111P The concordance between circulating tumor DNA and tissue genomic profiling in patients with advanced biliary tract cancer

Recent advances in molecular profiling have revealed potential therapeutic targets for biliary tract cancer (BTC). However, difficulties in obtaining an adequate sample could hamper molecular evaluations in patients with BTC. Circulating tumor DNA (ctDNA) can thus help address any challenges associated with the limited use of tissue-based analysis in BTC. In this study, we aimed to evaluate the concordance between ctDNA and tissue genomic profiling in patients with advanced BTC and evaluate the feasibility of liquid biopsy in the treatment of patients with BTC. Patients who underwent tissue-based next-generation sequencing (NGS) before systemic chemotherapy for advanced BTC at CHA Bundang Medical Center from January 2019 to December 2022 and for whom sufficient plasma samples were available for ctDNA analysis (AlphaLiquid®100 from IMB Dx) were included.

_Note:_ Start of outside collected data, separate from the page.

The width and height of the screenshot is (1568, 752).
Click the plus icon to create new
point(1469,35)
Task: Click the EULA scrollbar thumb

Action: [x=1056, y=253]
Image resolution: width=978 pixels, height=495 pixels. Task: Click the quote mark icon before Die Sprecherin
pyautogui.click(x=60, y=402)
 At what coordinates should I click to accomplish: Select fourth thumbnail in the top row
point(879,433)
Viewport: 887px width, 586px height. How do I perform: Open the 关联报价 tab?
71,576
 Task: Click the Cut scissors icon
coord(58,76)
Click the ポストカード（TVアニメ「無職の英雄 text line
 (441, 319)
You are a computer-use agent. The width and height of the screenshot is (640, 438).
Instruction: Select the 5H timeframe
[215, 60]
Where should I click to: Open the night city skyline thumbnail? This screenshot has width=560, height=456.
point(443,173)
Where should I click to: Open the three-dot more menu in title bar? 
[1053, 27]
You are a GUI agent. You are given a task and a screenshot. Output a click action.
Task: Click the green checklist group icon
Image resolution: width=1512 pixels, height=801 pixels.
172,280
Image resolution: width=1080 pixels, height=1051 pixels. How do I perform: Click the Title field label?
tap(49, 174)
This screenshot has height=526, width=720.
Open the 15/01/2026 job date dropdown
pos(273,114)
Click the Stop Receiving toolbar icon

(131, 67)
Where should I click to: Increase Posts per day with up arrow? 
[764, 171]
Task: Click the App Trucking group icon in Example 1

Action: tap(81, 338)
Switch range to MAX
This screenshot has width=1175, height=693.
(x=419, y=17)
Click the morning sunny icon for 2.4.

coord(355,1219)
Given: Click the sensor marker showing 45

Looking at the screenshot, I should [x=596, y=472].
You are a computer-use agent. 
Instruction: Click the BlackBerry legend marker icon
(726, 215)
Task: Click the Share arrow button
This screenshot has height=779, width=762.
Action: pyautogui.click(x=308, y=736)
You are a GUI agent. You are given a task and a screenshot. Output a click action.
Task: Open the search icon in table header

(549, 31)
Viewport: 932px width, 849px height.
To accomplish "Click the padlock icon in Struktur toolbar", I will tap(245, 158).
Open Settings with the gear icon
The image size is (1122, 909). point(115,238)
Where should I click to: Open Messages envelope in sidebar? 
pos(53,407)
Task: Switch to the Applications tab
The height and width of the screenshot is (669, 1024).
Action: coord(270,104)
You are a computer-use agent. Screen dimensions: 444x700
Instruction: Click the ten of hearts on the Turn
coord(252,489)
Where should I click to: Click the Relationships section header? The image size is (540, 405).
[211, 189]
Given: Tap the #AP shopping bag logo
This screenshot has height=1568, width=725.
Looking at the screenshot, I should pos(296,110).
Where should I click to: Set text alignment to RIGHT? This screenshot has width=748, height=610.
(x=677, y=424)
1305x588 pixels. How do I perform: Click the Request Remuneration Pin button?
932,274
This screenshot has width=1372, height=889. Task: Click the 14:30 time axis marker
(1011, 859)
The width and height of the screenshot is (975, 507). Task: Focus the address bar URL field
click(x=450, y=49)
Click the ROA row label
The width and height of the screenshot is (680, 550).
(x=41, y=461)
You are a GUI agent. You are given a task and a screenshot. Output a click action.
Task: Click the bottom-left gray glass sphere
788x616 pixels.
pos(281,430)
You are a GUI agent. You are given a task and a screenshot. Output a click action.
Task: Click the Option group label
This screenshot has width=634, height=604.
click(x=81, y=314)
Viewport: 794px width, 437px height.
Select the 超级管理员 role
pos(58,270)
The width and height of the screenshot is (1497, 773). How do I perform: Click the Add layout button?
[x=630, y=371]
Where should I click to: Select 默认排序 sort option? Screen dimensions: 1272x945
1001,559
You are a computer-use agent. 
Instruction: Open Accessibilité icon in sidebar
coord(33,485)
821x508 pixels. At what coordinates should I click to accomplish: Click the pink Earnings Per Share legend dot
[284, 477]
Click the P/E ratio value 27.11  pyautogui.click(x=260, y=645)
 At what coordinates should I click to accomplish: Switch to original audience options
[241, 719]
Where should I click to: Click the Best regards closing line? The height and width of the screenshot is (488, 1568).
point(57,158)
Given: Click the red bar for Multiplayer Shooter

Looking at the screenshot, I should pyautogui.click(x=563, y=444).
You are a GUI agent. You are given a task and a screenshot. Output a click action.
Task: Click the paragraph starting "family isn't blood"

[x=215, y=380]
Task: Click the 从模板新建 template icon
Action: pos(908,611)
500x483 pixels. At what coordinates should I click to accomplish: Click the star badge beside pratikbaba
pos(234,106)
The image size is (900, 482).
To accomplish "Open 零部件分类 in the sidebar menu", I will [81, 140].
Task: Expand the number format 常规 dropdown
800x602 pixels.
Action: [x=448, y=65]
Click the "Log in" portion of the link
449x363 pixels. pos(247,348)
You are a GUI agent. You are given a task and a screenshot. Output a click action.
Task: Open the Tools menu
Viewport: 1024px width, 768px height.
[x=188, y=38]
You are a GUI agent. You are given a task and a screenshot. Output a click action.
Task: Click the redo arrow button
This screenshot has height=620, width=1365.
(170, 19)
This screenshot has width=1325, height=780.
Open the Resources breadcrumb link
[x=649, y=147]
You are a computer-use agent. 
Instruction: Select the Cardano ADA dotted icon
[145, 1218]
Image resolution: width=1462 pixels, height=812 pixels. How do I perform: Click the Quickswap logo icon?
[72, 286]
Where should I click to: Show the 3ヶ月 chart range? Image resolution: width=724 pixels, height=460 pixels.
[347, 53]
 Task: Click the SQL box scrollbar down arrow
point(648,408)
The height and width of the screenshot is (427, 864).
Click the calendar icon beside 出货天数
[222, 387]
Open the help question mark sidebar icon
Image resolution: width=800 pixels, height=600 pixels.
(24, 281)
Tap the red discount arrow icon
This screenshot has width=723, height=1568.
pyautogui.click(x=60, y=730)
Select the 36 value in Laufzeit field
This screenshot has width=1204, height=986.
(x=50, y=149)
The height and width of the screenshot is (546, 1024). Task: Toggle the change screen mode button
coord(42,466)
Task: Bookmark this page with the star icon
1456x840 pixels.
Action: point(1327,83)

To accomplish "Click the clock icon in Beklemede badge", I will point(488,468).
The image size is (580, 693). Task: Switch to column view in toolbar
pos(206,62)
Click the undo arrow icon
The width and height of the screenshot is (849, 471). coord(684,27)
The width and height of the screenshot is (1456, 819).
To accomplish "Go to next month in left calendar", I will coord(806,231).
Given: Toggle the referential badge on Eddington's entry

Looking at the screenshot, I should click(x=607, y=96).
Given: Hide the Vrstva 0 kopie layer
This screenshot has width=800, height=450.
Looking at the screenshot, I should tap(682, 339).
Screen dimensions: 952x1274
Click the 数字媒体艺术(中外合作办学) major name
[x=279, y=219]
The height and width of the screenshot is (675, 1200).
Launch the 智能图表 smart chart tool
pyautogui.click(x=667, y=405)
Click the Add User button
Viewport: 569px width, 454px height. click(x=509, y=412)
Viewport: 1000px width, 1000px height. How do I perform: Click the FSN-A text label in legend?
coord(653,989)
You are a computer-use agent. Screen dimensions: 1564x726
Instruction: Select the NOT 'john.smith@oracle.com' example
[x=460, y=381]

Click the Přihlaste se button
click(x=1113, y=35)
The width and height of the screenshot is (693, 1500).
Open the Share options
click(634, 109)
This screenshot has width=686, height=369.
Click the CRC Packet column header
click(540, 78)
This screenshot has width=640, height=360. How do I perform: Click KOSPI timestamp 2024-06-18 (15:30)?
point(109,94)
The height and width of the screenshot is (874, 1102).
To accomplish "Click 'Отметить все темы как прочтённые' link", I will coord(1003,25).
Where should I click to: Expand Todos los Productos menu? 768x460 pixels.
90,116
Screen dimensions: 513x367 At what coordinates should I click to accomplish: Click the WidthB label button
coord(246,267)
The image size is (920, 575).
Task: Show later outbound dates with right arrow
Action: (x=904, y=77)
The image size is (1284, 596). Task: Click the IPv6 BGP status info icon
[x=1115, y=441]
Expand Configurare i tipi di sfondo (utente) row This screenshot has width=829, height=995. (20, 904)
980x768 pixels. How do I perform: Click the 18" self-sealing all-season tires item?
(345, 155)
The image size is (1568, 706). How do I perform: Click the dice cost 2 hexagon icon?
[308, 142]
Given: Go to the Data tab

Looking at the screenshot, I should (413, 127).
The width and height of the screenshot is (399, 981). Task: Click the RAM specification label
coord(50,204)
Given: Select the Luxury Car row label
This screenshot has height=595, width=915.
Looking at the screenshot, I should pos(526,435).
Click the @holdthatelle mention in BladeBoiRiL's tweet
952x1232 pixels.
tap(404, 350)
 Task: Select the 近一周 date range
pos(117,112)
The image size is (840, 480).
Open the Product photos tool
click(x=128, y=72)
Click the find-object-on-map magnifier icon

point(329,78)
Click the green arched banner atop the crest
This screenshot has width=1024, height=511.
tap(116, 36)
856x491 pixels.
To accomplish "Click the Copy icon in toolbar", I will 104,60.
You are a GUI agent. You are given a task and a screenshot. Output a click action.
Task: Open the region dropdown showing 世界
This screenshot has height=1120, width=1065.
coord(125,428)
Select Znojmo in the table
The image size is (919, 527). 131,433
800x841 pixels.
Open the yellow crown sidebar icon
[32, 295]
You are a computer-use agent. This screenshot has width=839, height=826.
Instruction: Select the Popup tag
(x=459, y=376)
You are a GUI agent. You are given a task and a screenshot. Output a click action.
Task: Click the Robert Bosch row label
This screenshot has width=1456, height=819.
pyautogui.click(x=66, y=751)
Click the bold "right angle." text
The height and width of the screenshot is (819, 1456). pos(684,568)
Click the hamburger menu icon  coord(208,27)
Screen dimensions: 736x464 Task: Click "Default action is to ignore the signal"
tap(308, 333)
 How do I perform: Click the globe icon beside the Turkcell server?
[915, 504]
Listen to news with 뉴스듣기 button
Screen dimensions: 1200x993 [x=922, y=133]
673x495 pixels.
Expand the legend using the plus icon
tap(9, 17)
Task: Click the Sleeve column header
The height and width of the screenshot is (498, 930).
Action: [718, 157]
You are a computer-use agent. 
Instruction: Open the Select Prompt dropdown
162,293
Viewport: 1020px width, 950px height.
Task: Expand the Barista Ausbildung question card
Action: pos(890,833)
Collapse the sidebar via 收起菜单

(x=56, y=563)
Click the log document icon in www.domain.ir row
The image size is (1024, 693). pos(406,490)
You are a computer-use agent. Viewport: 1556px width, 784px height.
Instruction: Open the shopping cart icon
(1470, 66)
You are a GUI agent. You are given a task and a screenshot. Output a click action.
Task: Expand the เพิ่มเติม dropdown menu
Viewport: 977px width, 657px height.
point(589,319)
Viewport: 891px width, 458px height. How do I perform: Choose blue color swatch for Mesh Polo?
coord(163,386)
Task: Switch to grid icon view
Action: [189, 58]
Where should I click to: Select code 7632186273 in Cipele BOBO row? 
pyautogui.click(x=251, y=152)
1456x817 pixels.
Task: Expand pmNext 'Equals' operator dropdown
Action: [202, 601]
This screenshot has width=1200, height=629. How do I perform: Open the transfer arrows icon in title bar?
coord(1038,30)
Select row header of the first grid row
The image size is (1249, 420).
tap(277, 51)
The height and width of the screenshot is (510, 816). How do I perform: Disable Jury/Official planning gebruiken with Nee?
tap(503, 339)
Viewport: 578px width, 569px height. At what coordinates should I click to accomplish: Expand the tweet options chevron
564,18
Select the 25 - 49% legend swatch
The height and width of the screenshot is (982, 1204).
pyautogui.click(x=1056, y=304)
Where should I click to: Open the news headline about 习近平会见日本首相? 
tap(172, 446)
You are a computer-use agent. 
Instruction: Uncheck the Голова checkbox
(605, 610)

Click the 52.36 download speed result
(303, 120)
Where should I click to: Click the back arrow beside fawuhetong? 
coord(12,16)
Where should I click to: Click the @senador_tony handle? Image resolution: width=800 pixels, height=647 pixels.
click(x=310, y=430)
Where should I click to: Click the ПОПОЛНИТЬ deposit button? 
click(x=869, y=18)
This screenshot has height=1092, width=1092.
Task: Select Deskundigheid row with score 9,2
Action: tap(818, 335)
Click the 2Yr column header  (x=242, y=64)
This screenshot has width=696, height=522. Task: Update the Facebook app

Clinically important (tier 1 or 2) variants detected in tissues with a variant allele frequency (VAF) of >0.05 were considered as true positive for concordance. Of one hundred two patients, 49.0%, 26.5%, and 24.5% had intrahepatic cholangiocarcinoma, extrahepatic cholangiocarcinoma, and gall bladder cancer, respectively. The concordance between intra-patient ctDNA and tumor tissue for mutations indicated 84.8% sensitivity and 79.4% positive predictive value. In ctDNA, targetable alterations were detected in 34.3% of patients, such as IDH1 mutation (7.8%), FGFR2 fusion (2.0%), microsatellite instability (MSI)-high (2.0%), ERBB2 amplification (4.9%), PIK3CA hotspot mutations (6.9%), BRCA1/2 mutations (9.8%), and MET amplification (2.9%). Among the two FGFR2 fusions, one FGFR2-TNS1 fusion was novel, because it was not targeted in tissue NGS panel. Lastly, patients with high ctDNA VAF showed poor prognosis in gemcitabine-cisplatin based chemotherapy in both overall survival and progression-free survival (p = 6.9 x 10-6 and p = 9.8 x 10-10), respectively. ctDNA-based genotyping demonstrated acceptable concordance with tissue genomic profiling in patients with advanced BTC. Thus, liquid biopsy using ctDNA could complement the limitation of tissue-based genomic analysis in BTC.